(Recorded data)

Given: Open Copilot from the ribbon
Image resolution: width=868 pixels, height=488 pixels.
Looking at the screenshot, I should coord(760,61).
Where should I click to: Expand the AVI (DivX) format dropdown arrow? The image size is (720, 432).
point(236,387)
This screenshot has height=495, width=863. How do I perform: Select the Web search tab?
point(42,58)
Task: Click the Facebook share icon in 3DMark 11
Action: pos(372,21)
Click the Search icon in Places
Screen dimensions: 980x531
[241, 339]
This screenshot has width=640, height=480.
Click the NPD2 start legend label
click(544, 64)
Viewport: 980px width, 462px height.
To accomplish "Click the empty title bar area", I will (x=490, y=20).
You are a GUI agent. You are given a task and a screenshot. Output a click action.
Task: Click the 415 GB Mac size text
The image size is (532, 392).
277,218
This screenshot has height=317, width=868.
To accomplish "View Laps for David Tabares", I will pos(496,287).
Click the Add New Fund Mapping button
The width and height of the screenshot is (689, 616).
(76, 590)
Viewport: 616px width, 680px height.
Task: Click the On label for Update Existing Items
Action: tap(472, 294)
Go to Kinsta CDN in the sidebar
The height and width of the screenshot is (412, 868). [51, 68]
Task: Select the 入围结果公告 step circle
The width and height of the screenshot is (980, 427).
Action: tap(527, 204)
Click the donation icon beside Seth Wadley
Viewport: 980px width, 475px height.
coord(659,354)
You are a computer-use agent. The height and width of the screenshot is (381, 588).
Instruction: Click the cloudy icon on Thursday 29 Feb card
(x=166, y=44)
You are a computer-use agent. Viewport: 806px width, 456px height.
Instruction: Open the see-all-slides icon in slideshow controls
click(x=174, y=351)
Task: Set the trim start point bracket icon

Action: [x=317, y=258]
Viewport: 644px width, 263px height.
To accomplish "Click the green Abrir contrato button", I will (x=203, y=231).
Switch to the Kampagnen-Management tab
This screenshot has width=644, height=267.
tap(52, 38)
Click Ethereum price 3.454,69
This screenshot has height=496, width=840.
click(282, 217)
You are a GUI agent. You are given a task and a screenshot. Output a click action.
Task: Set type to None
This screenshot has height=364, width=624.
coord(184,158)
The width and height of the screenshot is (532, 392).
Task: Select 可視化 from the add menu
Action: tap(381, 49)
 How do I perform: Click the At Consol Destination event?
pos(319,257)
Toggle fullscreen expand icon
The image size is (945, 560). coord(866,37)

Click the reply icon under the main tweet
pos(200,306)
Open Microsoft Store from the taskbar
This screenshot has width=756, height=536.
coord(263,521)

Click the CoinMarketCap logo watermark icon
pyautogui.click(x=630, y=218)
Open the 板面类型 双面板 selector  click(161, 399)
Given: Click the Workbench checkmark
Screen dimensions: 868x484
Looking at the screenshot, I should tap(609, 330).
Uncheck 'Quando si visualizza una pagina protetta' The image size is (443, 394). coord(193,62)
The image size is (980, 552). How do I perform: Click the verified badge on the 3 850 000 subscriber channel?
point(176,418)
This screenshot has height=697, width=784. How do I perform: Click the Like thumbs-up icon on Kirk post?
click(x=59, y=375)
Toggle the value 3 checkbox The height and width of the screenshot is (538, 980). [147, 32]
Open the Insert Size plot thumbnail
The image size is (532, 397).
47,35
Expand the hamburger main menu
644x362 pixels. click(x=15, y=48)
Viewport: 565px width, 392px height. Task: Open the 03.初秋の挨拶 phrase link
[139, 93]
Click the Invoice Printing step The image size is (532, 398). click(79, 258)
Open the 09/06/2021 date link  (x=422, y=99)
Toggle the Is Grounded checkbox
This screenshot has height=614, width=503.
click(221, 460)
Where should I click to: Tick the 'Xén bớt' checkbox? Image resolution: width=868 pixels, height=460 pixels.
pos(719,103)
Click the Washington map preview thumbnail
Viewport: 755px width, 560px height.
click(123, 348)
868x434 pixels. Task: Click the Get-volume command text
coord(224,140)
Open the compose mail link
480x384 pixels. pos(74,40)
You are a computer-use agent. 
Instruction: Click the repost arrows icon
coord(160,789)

__WHAT THE EXERCISE ASKS__. All of the records above must be reproduced exactly.

__WRITTEN REPLY__.
Given: Open Copilot from the ribbon
Image resolution: width=868 pixels, height=488 pixels.
Looking at the screenshot, I should coord(760,61).
Where should I click to: Expand the AVI (DivX) format dropdown arrow? The image size is (720, 432).
point(236,387)
This screenshot has height=495, width=863. How do I perform: Select the Web search tab?
point(42,58)
Task: Click the Facebook share icon in 3DMark 11
Action: pos(372,21)
Click the Search icon in Places
Screen dimensions: 980x531
[241, 339]
This screenshot has width=640, height=480.
Click the NPD2 start legend label
click(544, 64)
Viewport: 980px width, 462px height.
To accomplish "Click the empty title bar area", I will (x=490, y=20).
You are a GUI agent. You are given a task and a screenshot. Output a click action.
Task: Click the 415 GB Mac size text
The image size is (532, 392).
277,218
This screenshot has height=317, width=868.
To accomplish "View Laps for David Tabares", I will pos(496,287).
Click the Add New Fund Mapping button
The width and height of the screenshot is (689, 616).
(76, 590)
Viewport: 616px width, 680px height.
Task: Click the On label for Update Existing Items
Action: tap(472, 294)
Go to Kinsta CDN in the sidebar
The height and width of the screenshot is (412, 868). [51, 68]
Task: Select the 入围结果公告 step circle
The width and height of the screenshot is (980, 427).
Action: tap(527, 204)
Click the donation icon beside Seth Wadley
Viewport: 980px width, 475px height.
coord(659,354)
You are a computer-use agent. The height and width of the screenshot is (381, 588).
Instruction: Click the cloudy icon on Thursday 29 Feb card
(x=166, y=44)
You are a computer-use agent. Viewport: 806px width, 456px height.
Instruction: Open the see-all-slides icon in slideshow controls
click(x=174, y=351)
Task: Set the trim start point bracket icon

Action: [x=317, y=258]
Viewport: 644px width, 263px height.
To accomplish "Click the green Abrir contrato button", I will (x=203, y=231).
Switch to the Kampagnen-Management tab
This screenshot has width=644, height=267.
tap(52, 38)
Click Ethereum price 3.454,69
This screenshot has height=496, width=840.
click(282, 217)
You are a GUI agent. You are given a task and a screenshot. Output a click action.
Task: Set type to None
This screenshot has height=364, width=624.
coord(184,158)
The width and height of the screenshot is (532, 392).
Task: Select 可視化 from the add menu
Action: tap(381, 49)
 How do I perform: Click the At Consol Destination event?
pos(319,257)
Toggle fullscreen expand icon
The image size is (945, 560). coord(866,37)

Click the reply icon under the main tweet
pos(200,306)
Open Microsoft Store from the taskbar
This screenshot has width=756, height=536.
coord(263,521)

Click the CoinMarketCap logo watermark icon
pyautogui.click(x=630, y=218)
Open the 板面类型 双面板 selector  click(161, 399)
Given: Click the Workbench checkmark
Screen dimensions: 868x484
Looking at the screenshot, I should tap(609, 330).
Uncheck 'Quando si visualizza una pagina protetta' The image size is (443, 394). coord(193,62)
The image size is (980, 552). How do I perform: Click the verified badge on the 3 850 000 subscriber channel?
point(176,418)
This screenshot has height=697, width=784. How do I perform: Click the Like thumbs-up icon on Kirk post?
click(x=59, y=375)
Toggle the value 3 checkbox The height and width of the screenshot is (538, 980). [147, 32]
Open the Insert Size plot thumbnail
The image size is (532, 397).
47,35
Expand the hamburger main menu
644x362 pixels. click(x=15, y=48)
Viewport: 565px width, 392px height. Task: Open the 03.初秋の挨拶 phrase link
[139, 93]
Click the Invoice Printing step The image size is (532, 398). click(79, 258)
Open the 09/06/2021 date link  (x=422, y=99)
Toggle the Is Grounded checkbox
This screenshot has height=614, width=503.
click(221, 460)
Where should I click to: Tick the 'Xén bớt' checkbox? Image resolution: width=868 pixels, height=460 pixels.
pos(719,103)
Click the Washington map preview thumbnail
Viewport: 755px width, 560px height.
click(123, 348)
868x434 pixels. Task: Click the Get-volume command text
coord(224,140)
Open the compose mail link
480x384 pixels. pos(74,40)
You are a computer-use agent. 
Instruction: Click the repost arrows icon
coord(160,789)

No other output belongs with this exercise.